Simple lentigo; juvenile lentigo; lentigines simplex

Lentigo simplex is the most fundamental pigmented melanocytic macule — a small (1–5 mm), well-defined, uniformly pigmented brown macule that develops in childhood and young adulthood, independent of UV exposure. Histologically it is characterised by hyperpigmentation of basal keratinocytes with a modest increase in melanocyte density along an elongated rete ridge (without the irregular junctional nests of a junctional naevus). The relevance in skin oncology is largely as a differential for the more concerning pigmented entities — solar lentigo, ephelis, junctional melanocytic naevus and early lentigo maligna — and as a feature of several genetic syndromes (Peutz-Jeghers, LEOPARD, Carney complex).

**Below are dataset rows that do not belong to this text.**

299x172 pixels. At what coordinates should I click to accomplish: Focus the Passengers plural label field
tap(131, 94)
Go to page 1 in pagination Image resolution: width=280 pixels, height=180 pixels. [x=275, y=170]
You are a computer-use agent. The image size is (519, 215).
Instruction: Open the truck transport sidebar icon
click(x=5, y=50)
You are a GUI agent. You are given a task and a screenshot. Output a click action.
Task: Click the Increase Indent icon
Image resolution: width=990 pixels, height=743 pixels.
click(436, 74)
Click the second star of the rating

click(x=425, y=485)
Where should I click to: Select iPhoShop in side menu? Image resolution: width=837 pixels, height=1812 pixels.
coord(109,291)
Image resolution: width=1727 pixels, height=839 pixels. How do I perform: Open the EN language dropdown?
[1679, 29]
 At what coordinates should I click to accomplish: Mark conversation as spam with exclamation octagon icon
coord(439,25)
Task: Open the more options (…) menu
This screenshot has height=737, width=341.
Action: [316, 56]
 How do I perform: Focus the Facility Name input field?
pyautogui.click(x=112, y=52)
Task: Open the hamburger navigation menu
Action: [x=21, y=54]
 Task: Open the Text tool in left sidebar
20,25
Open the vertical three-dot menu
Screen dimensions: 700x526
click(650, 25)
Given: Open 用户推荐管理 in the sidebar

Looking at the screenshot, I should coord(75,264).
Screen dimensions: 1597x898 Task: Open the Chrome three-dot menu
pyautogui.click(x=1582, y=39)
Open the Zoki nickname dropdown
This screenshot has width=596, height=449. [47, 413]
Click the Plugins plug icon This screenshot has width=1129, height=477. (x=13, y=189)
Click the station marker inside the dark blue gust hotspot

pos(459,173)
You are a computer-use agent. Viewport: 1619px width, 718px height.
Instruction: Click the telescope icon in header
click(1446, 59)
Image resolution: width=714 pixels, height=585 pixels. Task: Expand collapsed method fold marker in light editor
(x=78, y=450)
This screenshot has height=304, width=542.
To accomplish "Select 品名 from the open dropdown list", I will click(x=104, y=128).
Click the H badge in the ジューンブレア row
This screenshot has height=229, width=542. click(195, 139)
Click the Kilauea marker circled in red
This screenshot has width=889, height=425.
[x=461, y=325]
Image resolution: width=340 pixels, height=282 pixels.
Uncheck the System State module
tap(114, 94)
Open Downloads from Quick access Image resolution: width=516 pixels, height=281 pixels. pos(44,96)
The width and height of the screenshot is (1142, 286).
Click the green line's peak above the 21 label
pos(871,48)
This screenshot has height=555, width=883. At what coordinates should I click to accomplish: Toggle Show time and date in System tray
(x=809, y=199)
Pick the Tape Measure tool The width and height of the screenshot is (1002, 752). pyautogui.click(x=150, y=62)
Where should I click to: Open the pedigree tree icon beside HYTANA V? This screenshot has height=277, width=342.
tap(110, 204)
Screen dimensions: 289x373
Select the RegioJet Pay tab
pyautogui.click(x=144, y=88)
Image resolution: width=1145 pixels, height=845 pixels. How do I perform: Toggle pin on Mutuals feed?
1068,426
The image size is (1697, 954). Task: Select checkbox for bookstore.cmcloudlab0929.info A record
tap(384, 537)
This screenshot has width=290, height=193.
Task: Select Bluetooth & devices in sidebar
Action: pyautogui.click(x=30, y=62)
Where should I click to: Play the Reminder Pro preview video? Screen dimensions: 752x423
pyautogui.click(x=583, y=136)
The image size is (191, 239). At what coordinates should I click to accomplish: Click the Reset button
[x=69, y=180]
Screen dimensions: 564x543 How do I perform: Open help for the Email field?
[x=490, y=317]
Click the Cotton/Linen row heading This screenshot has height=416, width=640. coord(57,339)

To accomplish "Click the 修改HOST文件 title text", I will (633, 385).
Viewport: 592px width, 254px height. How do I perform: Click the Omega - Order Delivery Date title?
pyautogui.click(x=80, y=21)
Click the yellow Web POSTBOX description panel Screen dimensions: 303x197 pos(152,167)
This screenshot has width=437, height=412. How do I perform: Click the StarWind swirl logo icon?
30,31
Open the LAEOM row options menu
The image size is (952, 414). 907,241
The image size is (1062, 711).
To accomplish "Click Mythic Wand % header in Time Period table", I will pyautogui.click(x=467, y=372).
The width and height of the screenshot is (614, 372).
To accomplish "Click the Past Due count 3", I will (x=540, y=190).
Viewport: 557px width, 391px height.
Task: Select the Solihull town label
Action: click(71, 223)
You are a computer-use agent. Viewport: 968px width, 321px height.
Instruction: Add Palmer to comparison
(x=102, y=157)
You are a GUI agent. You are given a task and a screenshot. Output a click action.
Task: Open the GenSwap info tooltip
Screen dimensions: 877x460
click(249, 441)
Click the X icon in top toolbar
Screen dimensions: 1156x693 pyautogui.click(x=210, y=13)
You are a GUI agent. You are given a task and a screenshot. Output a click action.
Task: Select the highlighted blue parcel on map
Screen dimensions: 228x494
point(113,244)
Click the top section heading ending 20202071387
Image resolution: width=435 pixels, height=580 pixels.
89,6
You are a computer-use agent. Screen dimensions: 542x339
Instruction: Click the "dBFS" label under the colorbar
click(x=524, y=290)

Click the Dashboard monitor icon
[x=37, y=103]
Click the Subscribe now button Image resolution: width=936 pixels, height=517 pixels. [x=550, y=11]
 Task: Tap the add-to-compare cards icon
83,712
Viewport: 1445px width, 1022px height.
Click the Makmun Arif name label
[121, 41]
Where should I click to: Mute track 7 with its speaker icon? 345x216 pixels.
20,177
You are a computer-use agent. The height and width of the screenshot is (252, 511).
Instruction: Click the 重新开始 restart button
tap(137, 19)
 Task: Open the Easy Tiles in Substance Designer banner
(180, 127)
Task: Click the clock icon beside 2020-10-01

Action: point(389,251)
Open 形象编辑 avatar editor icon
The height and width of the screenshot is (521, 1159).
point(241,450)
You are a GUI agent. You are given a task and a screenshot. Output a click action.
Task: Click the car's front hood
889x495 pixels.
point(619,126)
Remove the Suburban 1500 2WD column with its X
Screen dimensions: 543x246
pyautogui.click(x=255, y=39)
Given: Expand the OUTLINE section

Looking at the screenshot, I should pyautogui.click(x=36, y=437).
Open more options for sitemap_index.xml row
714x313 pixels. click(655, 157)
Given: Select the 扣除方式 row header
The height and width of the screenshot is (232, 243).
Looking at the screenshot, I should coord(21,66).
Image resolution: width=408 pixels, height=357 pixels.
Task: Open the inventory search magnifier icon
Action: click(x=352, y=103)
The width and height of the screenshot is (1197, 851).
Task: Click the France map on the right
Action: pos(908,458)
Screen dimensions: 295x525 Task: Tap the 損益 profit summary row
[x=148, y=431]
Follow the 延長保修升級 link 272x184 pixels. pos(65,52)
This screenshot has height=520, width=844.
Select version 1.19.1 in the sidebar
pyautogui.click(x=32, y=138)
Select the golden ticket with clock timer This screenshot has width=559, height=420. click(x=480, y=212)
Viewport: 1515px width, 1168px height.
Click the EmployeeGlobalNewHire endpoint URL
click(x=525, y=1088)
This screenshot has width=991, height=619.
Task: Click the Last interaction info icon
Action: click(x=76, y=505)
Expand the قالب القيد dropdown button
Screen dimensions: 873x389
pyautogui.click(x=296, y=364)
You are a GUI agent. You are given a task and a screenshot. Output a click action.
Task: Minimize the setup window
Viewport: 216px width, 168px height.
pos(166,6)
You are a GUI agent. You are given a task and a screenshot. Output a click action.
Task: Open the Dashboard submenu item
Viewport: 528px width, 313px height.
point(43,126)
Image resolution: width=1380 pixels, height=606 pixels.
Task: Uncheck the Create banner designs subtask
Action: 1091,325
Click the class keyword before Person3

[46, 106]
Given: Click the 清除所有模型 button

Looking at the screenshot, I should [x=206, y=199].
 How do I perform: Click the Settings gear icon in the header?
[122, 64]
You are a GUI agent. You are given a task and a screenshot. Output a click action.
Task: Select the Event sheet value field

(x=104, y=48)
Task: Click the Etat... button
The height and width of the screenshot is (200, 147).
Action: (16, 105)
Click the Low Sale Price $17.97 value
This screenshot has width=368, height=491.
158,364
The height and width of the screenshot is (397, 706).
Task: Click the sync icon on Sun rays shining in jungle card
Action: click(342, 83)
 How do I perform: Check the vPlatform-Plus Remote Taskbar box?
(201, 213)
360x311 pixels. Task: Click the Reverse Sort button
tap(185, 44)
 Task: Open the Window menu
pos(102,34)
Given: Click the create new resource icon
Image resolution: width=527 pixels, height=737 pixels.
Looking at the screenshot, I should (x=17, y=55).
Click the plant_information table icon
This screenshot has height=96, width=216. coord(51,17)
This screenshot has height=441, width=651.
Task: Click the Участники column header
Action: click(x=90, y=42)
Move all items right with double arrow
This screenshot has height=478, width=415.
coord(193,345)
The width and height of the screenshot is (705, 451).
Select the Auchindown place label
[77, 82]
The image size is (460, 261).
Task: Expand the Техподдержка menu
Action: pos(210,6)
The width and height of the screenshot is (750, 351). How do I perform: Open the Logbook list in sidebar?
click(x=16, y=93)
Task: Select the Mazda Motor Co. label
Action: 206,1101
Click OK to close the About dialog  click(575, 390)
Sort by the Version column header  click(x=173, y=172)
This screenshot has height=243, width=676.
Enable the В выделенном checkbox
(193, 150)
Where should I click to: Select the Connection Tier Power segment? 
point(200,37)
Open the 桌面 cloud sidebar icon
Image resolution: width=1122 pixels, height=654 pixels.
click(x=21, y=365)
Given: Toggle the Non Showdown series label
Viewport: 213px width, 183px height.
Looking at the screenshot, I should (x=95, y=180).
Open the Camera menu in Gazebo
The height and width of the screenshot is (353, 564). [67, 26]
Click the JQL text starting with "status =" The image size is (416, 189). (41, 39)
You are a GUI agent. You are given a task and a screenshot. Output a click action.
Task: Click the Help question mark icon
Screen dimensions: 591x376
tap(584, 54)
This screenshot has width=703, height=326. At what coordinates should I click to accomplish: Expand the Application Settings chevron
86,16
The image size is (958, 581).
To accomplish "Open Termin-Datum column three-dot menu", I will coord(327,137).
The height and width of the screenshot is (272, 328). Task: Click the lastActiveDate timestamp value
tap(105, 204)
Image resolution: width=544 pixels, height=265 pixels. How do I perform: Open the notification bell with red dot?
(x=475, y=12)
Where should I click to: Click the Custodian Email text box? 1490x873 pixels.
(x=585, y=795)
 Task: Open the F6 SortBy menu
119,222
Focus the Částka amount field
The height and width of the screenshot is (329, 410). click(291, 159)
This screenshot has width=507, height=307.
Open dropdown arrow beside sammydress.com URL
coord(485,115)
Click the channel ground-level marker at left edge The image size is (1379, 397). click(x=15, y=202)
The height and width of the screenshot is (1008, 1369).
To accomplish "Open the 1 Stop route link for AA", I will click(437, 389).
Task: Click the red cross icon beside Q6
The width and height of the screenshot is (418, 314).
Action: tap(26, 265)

CurrentLast reviewed 15 May 2026
Clinical image of Lentigo simplex
Lentigo simplex. Image sourced from DermNet New Zealand. Used under CC BY-NC-ND 4.0. No endorsement implied.

Clinical features

  • Small (1–5 mm), well-circumscribed, uniformly pigmented brown to dark-brown macule.
  • Onset childhood / young adulthood; persists into adult life.
  • UV-independent in onset (contrasts with solar lentigo).
  • Sites — anywhere on the body; mucosal lentigines (lip vermilion, oral, genital) are well-recognised.
  • Usually a single or few lesions; multiple lentigines should prompt consideration of a syndromic context.

Differential

  • Ephelis (freckle) — small (1–3 mm), tan; appears in childhood; UV-dependent (darkens with sun, fades in winter); flat, irregular border.
  • Solar lentigo — larger (often > 5 mm), older patient, chronically sun-damaged skin (face, dorsum of hands), uniform tan-brown.
  • Junctional melanocytic naevus — slightly larger, often darker, with characteristic dermoscopic network.
  • Lentigo maligna — older patient, larger, irregular border, multiple shades; biopsy any new or changing pigmented macule on chronically sun-damaged skin.
  • Café-au-lait macule — light tan, larger, often single uniform colour.
  • Becker naevus — large hyperpigmented patch with hypertrichosis.

Syndromic lentigines

  • Peutz-Jeghers syndrome — mucocutaneous lentigines on lips, oral mucosa, periorificial skin + GI hamartomatous polyposis; STK11 mutation; cancer surveillance per UK Lynch-equivalent protocols.
  • LEOPARD syndrome / Noonan with multiple lentigines — RASopathy; multiple lentigines + cardiac conduction abnormalities + ocular hypertelorism + pulmonary stenosis + sensorineural deafness.
  • Carney complex — spotty mucocutaneous pigmentation + cardiac myxomas + endocrine tumours + blue naevi.
  • Laugier-Hunziker syndrome — benign acquired pigmentation of lips, buccal mucosa and nails (longitudinal melanonychia); no malignancy risk.
  • Lentiginosis with associations — Bannayan-Riley-Ruvalcaba (PTEN), Cronkhite-Canada.

Management

  • Reassurance — no treatment required for typical solitary lentigo simplex.
  • Cosmetic — Q-switched laser, IPL, fractional ablative laser; cryotherapy.
  • Biopsy any pigmented macule with atypical clinical or dermoscopic features.
  • Multiple lentigines, particularly mucosal — consider syndromic context and refer to clinical genetics if appropriate.
  • Counselling — photoprotection, self-examination.

References

  1. Mihm MC Jr, Clark WH Jr. The lentigo as a clinicopathologic entity. Hum Pathol; 1973.